--- Start GIVEN PASSAGE ---
Franklin Electronic Publishers, Incorporated - Form 8-A Amendment #2

 

UNITED STATES

SECURITIES AND EXCHANGE COMMISSION

WASHINGTON, D.C. 20549

 


 

FORM 8-A/A

 

AMENDMENT NO. 2

 

FOR REGISTRATION OF CERTAIN CLASSES OF SECURITIES

PURSUANT TO SECTION 12(b) OR 12(g) OF THE

SECURITIES EXCHANGE ACT OF 1934

 


 

Franklin Electronic Publishers, Incorporated

(Exact Name of Registrant as Specified in its Charter)

 

Pennsylvania   22-2476703

(State of Incorporation

or Organization)

 

(I.R.S. Employer

Identification No.)

 

One Franklin Plaza, Burlington, NJ   08016-4907
(Address of Principal Executive Office)   (Zip Code)

 

If this form relates to the registration of a class of securities pursuant to Section 12(b) of the Exchange Act and is effective pursuant to General Instruction A.(c), please check the following box.  x

 

If this form relates to the registration of a class of securities pursuant to Section 12(g) of the Exchange Act and is effective pursuant to General Instruction A.(d), please check the following box.  ¨

 


 

Securities Act registration statement file number to which this form relates: Not applicable

 

Securities to be registered pursuant to Section 12(b) of the Act:

 

Title of Each Class

to be so Registered


 

Name of Each Exchange on Which

Each Class is to be Registered


Common Stock, $.01 par value

  American Stock Exchange

 

Securities to be registered pursuant to Section 12(g) of the Act: None

 



This Registration Statement (Registration No. 001-13198) relates to the common stock of Franklin Electronic Publishers, Incorporated (the “Registrant”). This Amendment No. 2 amends and restates Item 1, Description of Registrant’ Securities to be Registered, to read as follows:

 

Item 1.   Description of Registrant’s Securities to be Registered.

 

General

 

The Registrant’s authorized capital stock consists of 50,000,000 shares of Common Stock, $.01 par value, and 10,000,000 shares of preferred stock, $2.50 par value.

 

Common Stock

 

Holders of the Common Stock have one vote per share and do not have preemptive or cumulative voting rights. Shares of the Common Stock are not redeemable, do not have conversion rights and are not liable for assessments or further calls. The holders of the Common Stock are entitled to receive such dividends, if any, as may be declared from time to time by the Board of Directors, in its discretion, from funds legally available therefor. The Company has never paid cash dividends on its Common Stock and does not intend to pay dividends in the immediate future.

 

Subject to the rights of holders of any outstanding preferred stock, which may be issued by the Board of Directors without action by the shareholders, holders of Common Stock are entitled to dividends when, as and if declared by the Board of Directors out of funds legally available therefor and, upon liquidation, to share pro rata in any distribution to shareholders.
--- End GIVEN PASSAGE ---
DIRECTION A =>
Using the Form 8-A/A filing, answer:
(i) In which state is Franklin Electronic Publishers, Incorporated incorporated?
(ii) On which exchange is the Common Stock to be registered?
(iii) How many shares of preferred stock are authorized, and at what par value?
The Form 8-A/A filing and the records are unrelated to each other.
--- Start DATASET RECORDS ---
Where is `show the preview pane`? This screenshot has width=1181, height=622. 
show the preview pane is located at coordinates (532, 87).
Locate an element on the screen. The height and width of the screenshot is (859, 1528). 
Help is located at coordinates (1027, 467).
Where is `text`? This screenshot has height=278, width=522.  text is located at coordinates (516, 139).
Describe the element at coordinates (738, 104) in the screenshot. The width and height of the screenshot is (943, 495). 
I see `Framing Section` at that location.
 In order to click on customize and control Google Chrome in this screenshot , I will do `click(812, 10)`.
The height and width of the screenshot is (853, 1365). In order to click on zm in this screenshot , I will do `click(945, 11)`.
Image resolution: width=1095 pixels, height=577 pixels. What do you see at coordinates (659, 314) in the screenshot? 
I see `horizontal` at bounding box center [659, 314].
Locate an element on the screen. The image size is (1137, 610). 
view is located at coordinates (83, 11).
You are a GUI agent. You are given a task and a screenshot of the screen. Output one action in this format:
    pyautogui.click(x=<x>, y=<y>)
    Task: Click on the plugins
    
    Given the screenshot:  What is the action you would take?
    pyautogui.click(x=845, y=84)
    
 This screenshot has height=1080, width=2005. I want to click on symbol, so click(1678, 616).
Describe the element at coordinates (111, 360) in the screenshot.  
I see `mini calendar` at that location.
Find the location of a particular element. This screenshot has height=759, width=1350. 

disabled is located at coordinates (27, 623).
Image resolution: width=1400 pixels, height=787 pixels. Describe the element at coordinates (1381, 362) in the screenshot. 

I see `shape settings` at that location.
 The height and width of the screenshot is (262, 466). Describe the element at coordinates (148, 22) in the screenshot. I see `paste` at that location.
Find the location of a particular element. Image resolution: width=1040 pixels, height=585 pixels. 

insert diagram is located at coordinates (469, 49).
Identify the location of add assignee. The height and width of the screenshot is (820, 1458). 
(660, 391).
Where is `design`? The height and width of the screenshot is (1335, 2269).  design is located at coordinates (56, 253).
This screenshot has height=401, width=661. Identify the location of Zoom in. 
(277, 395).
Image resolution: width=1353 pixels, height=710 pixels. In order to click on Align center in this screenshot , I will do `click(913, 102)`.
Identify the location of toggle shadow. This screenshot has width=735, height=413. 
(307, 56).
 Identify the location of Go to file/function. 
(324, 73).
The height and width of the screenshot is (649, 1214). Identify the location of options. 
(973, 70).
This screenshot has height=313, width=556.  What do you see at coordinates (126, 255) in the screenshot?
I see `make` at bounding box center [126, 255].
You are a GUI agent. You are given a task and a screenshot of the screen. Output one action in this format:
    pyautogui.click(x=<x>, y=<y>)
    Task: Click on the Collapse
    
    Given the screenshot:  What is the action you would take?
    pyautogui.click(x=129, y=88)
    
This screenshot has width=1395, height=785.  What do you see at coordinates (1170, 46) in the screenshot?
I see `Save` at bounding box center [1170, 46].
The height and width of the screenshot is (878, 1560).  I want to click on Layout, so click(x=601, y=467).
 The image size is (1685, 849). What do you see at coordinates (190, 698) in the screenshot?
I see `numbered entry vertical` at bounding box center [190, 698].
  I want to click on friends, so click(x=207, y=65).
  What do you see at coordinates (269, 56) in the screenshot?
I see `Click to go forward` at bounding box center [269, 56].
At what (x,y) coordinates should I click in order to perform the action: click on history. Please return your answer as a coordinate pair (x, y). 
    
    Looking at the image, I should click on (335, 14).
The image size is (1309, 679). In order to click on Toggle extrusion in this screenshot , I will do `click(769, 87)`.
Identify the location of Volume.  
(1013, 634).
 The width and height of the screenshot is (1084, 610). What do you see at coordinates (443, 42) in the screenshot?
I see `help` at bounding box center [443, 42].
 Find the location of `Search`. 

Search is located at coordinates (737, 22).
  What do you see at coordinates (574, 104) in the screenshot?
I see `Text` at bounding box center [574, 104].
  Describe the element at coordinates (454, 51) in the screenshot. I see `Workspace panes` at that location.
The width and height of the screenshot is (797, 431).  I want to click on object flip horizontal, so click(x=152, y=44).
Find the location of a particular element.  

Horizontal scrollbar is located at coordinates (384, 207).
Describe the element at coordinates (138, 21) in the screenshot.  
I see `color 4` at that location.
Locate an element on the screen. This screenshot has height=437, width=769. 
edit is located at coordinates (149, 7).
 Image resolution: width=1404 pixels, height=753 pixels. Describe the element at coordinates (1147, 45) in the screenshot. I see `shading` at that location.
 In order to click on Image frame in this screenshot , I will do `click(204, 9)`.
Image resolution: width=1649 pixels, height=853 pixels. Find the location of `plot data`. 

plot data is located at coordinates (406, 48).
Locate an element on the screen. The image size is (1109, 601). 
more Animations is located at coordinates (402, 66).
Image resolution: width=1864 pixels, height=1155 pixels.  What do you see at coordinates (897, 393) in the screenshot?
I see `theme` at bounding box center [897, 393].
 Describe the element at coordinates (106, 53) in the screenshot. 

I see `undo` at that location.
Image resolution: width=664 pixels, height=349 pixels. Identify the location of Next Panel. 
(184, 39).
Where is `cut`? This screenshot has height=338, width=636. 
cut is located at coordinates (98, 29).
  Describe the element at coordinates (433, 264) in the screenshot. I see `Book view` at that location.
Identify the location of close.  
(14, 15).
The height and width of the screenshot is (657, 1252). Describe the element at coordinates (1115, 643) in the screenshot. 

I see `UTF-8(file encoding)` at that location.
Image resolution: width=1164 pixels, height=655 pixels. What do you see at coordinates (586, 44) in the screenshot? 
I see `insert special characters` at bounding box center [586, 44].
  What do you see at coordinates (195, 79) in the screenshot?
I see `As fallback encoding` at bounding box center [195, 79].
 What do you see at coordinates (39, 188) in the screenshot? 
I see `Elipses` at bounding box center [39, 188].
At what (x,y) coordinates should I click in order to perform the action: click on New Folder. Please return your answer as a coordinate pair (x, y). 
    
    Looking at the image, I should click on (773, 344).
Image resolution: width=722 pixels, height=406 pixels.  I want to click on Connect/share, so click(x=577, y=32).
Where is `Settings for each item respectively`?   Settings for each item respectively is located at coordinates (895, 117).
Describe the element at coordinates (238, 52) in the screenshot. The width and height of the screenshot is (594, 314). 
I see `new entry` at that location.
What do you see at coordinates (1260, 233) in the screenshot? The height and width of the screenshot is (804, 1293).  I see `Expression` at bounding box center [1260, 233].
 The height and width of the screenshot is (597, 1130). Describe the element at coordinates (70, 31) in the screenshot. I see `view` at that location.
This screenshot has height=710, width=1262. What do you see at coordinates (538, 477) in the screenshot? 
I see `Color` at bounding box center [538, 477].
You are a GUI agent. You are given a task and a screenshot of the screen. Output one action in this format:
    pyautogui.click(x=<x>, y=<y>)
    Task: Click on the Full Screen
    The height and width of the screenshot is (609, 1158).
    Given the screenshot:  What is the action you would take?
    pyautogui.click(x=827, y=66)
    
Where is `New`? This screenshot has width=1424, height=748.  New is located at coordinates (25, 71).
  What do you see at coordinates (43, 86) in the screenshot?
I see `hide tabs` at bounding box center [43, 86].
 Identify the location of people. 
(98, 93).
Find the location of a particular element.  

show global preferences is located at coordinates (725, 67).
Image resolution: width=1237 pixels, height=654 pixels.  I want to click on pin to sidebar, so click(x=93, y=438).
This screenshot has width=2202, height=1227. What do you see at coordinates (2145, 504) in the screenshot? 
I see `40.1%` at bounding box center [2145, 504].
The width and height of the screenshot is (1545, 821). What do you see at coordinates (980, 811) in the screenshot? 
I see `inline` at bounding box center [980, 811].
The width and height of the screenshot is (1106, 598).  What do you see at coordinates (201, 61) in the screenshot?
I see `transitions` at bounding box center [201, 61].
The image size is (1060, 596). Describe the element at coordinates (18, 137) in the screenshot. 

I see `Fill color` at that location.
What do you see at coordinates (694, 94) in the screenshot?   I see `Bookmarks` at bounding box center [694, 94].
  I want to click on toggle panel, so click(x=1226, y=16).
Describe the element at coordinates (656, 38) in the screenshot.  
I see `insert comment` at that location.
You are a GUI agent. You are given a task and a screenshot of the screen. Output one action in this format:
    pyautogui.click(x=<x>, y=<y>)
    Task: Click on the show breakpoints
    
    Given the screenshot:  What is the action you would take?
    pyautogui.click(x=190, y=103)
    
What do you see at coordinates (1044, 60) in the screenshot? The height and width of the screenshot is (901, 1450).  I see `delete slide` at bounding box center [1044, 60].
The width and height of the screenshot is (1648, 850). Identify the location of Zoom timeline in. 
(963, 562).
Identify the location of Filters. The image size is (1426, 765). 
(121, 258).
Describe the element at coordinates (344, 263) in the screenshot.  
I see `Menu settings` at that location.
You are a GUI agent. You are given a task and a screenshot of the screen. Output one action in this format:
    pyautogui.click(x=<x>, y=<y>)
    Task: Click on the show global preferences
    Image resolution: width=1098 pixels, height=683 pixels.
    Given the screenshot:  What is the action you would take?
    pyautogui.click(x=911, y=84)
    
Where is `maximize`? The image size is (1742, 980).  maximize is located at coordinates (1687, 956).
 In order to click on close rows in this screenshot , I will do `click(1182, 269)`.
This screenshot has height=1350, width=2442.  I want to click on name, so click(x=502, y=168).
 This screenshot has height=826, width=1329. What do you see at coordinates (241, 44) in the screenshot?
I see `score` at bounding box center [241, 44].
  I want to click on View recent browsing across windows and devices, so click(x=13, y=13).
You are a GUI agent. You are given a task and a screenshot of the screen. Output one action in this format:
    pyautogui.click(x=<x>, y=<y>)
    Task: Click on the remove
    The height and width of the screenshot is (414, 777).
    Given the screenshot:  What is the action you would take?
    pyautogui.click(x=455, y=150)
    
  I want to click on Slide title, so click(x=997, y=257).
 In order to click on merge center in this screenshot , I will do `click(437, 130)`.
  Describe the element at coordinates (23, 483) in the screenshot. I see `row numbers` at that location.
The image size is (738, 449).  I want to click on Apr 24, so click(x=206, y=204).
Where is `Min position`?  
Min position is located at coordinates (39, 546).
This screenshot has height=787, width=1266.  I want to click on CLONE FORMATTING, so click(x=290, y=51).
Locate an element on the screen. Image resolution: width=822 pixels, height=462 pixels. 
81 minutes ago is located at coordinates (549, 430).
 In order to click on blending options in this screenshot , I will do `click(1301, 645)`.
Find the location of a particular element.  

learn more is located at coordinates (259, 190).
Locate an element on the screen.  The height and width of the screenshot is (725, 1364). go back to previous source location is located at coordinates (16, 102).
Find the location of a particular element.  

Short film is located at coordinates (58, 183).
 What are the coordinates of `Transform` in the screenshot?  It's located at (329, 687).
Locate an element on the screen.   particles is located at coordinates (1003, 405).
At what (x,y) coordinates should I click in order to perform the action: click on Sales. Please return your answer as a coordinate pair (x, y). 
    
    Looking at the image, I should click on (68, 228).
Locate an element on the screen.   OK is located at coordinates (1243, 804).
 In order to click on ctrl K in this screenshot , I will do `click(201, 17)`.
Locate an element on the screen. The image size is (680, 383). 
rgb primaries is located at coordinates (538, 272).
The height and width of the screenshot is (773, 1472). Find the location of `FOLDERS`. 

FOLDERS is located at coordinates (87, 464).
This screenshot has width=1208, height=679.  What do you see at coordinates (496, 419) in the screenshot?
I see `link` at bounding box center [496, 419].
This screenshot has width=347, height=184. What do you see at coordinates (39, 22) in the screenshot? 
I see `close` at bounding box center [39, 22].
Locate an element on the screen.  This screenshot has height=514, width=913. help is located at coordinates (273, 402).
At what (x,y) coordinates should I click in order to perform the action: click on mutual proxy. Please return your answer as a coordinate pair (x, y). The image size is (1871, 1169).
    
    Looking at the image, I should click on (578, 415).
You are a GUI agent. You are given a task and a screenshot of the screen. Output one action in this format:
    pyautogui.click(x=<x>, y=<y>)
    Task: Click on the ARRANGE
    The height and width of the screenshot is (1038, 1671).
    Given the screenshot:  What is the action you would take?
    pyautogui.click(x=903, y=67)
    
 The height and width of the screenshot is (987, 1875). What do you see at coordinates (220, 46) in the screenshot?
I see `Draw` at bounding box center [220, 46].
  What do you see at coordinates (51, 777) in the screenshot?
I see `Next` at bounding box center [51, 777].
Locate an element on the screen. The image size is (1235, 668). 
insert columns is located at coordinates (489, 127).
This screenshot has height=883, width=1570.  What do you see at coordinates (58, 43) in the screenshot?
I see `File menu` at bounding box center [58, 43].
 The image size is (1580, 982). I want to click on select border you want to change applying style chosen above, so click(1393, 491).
--- End DATASET RECORDS ---
DIRECTION B => From the records, reproduce word for word the lines beginning with the line containing "click on history." and running through the line containing "The image size is (1309, 679).", both included, and nothing else.

COMPLETE ANSWER A =>
(i) Pennsylvania
(ii) American Stock Exchange
(iii) 10,000,000 shares, $2.50 par value

COMPLETE ANSWER B =>
At what (x,y) coordinates should I click in order to perform the action: click on history. Please return your answer as a coordinate pair (x, y). 
    
    Looking at the image, I should click on (335, 14).
The image size is (1309, 679). In order to click on Toggle extrusion in this screenshot , I will do `click(769, 87)`.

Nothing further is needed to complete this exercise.